It's sunday evening and I am looking out across the city from my 6th floor room at Long Beach Memorial. Once again, I didn't expect to be here. Woke up saturday tired but ok. John and Doreen were in town for visit. Leslie and I went to breakfast with them and then came back to our house to relax and maybe nap a little. We thought we'd go out for dinner and I could rest up for it.
But I had to go and get a fever. Dr Phan said to keep an eye on fevers. Chemo + fever = something to watch. Leslie called the doc and he said go to hospital. We need to make sure I don't have an infection, which can happen while on chemo. Lots of lab work and lots of precautionary antibiotics....and no infection. But my blood count was low so since I am here, i got a transfusion today. Thanks anonymous donor. And since it is sunday, not a lot of doctors around to release me and I am here till monday. I did learn that it is common to get a fever two days after doxil. Good to know.

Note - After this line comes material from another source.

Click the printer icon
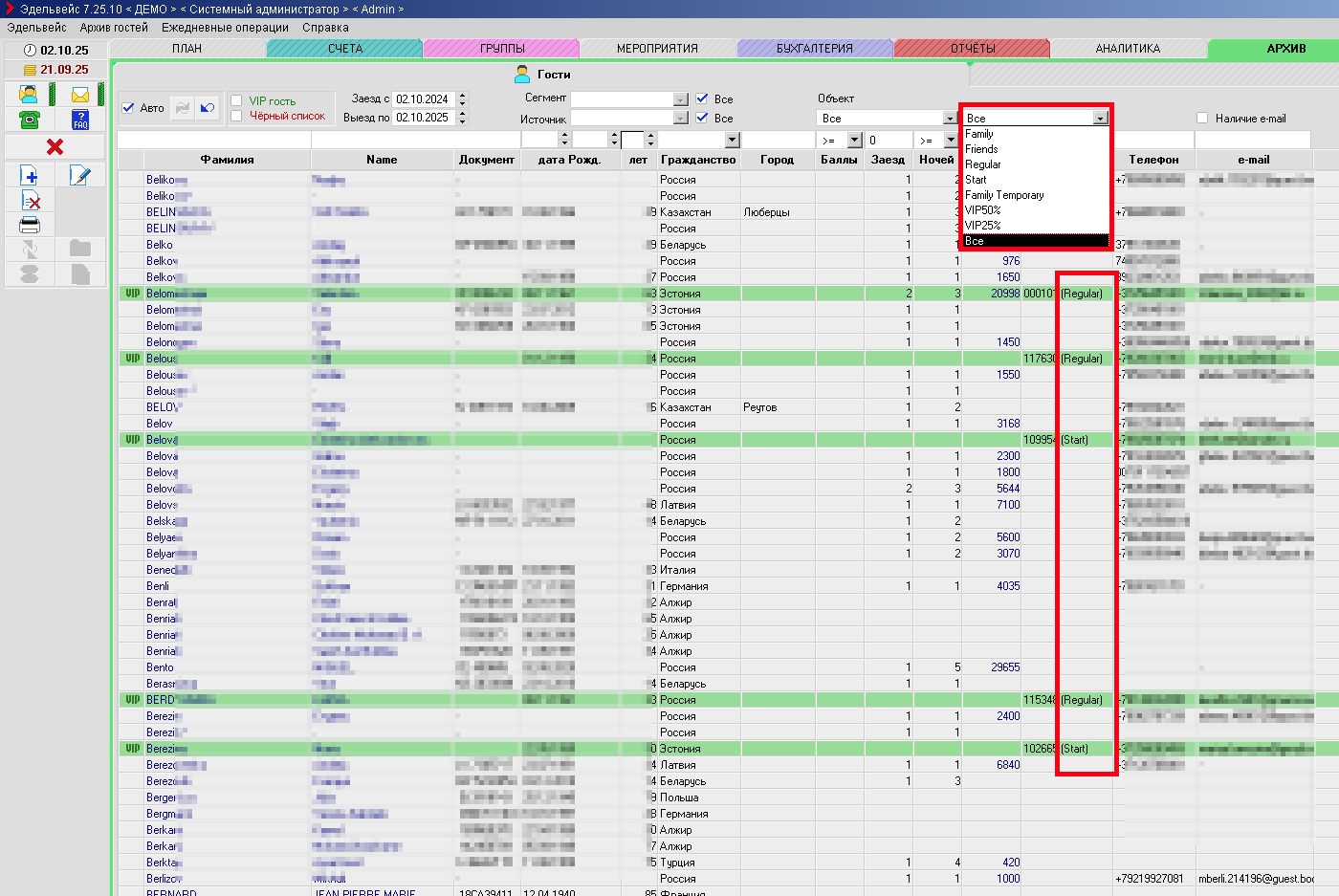The width and height of the screenshot is (1339, 896). pos(30,225)
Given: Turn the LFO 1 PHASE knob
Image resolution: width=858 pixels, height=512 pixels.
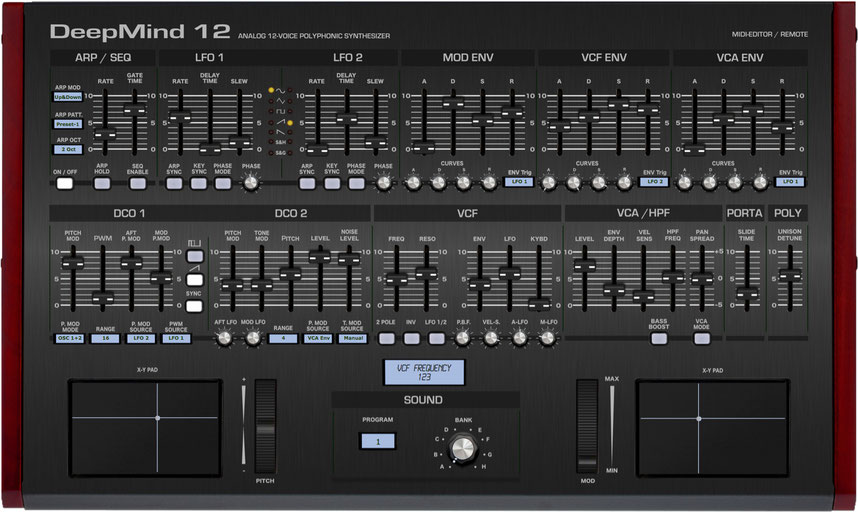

So John and Doreen and Leslie spent a lot of time here at the hospital. Fun for everyone! At least I have a good view, tv and my own room. But i will also say this: This sucks. The whole fricking myeloma deal sucks. I miss Leslie. I miss Gracie. I miss my house. I miss my friends. I miss being able to simply hang out. I miss being able to talk to family without them worrying, I try to minimize their worry. i would rather be able to talk about something other than my health. I feel like I've become a one dimensional, one topic person. A one trick pony, if you will. Boring!
But! This is all part of the process. Fatigue, fever, unexpected hospital visits. It happens. A couple of days in the hospital is worth the peace of mind and might simply go along with doxil. Yeah i hate cancer and yeah it bums me out, but I' ll beat it and in a few months when I am in remission, these couple of days will have been forgotten.